• _WHAT IS NEEDED_: Rewrite the entries from the line with "How do I perform: Select" through the end of the entries, replacing "screenshot" with "image" and keeping everything else the same. Leave the pictures out of your answer.

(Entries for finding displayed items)

__________________________________________________

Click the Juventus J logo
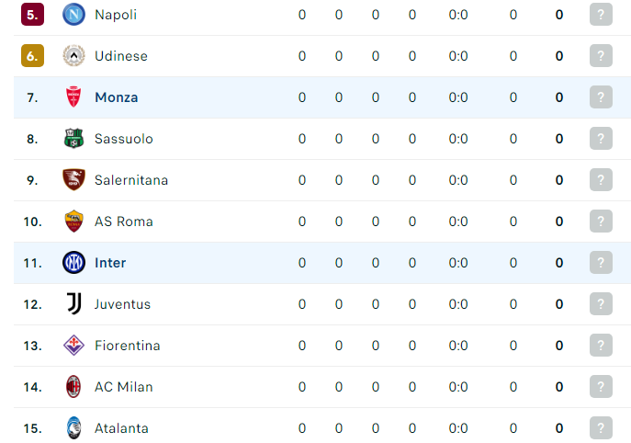(x=74, y=303)
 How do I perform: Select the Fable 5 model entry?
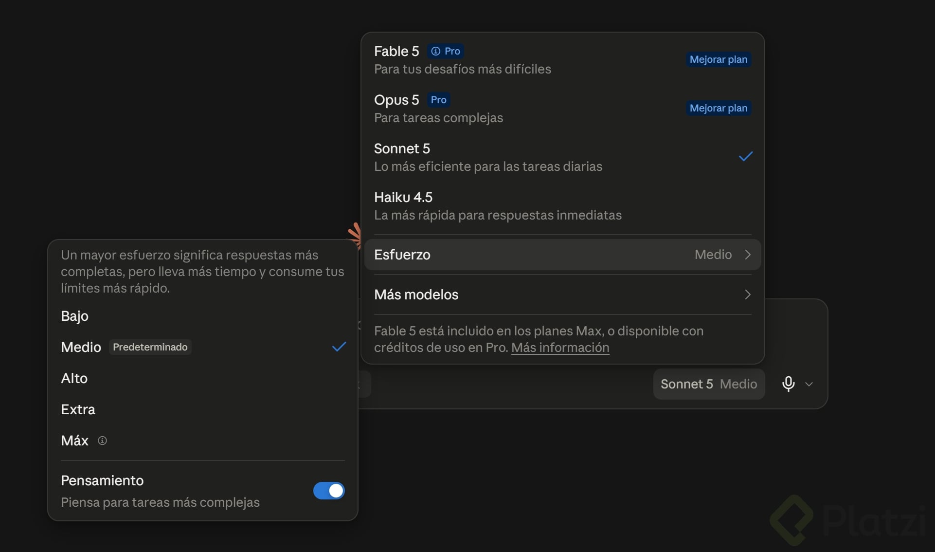click(562, 60)
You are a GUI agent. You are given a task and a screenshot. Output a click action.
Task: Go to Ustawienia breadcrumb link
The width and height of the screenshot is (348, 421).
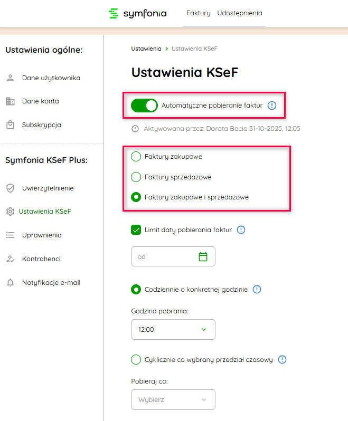click(x=146, y=49)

__________________________________________________

• _EXPECTED ANSWER_:
 How do I perform: Select the Fable 5 model entry?
click(562, 60)
You are a GUI agent. You are given a task and a image. Output a click action.
Task: Go to Ustawienia breadcrumb link
The width and height of the image is (348, 421).
click(x=146, y=49)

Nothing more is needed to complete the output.